Los argumentos de la Argentina en la apelación por el caso YPF
En el caso Petersen/Eton Park, la presentación de la Argentina destaca los siguientes puntos:
- Tal como lo ha reconocido el propio Gobierno de los Estados Unidos, la orden de entrega de las acciones de YPF vulnera la inmunidad de ejecución que protege los bienes de un Estado extranjero.
- La orden contradice lo dispuesto por la Ley de Inmunidades Soberanas de los Estados Unidos, ya que las acciones de YPF: se encuentran en territorio argentino, no han sido utilizadas por la República para actividades comerciales en los Estados Unidos, ni han sido empleadas en la actividad comercial que sirve de base a la demanda.
- La orden también vulnera principios de cortesía (“comity”) internacional, al exigir a la República que incumpla su propia legislación interna.
- Los demandantes no lograron demostrar la existencia de un perjuicio en caso de que se suspenda la entrega de las acciones. La ley argentina prohíbe su venta sin la aprobación de dos tercios del Congreso Nacional, lo que impide cualquier riesgo de “disipación” de los activos.
- Los demandantes tampoco demostraron que la República no sufriría un daño irreparable si la orden no se suspende. La transferencia de las acciones implicaría la pérdida del control estatal sobre la principal empresa energética del país. Si las acciones fueran vendidas, el perjuicio sería irreversible, incluso si la Argentina resultara finalmente vencedora en la apelación.

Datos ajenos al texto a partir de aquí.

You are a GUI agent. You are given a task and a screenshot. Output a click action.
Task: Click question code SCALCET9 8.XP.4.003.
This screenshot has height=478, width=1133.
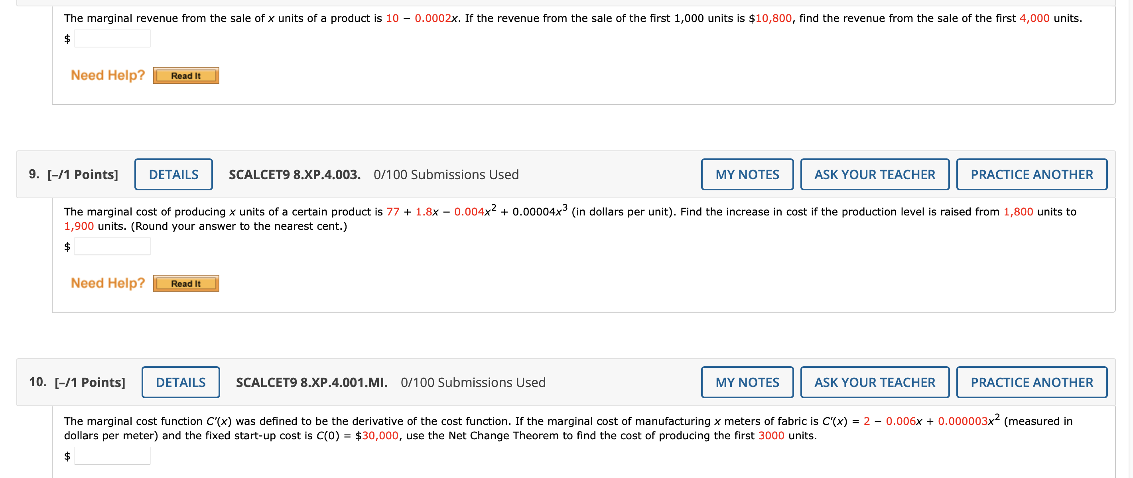click(x=294, y=175)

- El interés público se ve claramente favorecido por la suspensión de la medida. La ejecución de la orden afectaría a terceros —incluyendo a YPF, sus accionistas y al pueblo argentino—, comprometería las relaciones bilaterales con los Estados Unidos y podría generar represalias judiciales contra ese país en el extranjero, tal como advirtió el propio Gobierno estadounidense.
En tanto, en la presentación del caso Bainbridge, el Gobierno sostiene que:
- La parte actora no logró justificar la necesidad de una garantía. La legislación argentina garantiza por sí misma el mantenimiento del statu quo, ya que, sin aprobación del Congreso, las acciones no pueden ser transferidas.
- La actora no demostró que sufriría un perjuicio si se suspende la entrega de las acciones.
- Tampoco acreditó que la República Argentina no enfrentaría un daño irreparable si la orden se ejecuta. La pérdida de las acciones de YPF implicaría un perjuicio irreversible para el país.
- El Gobierno nacional continuará defendiendo los intereses de la República con firmeza jurídica y pleno respeto por la soberanía, en contraste con la desidia de quienes nos llevaron a enfrentar esta situación.
Ahora la Corte deberá definir sin plazos precisos si extiende la pausa actual de la ejecución durante todo el proceso de fondo. De rechazarse el pedido, la reactivación de la orden podría exponer a la Argentina a sanciones por desacato, con potencial impacto negativo en su acceso a mercados internacionales.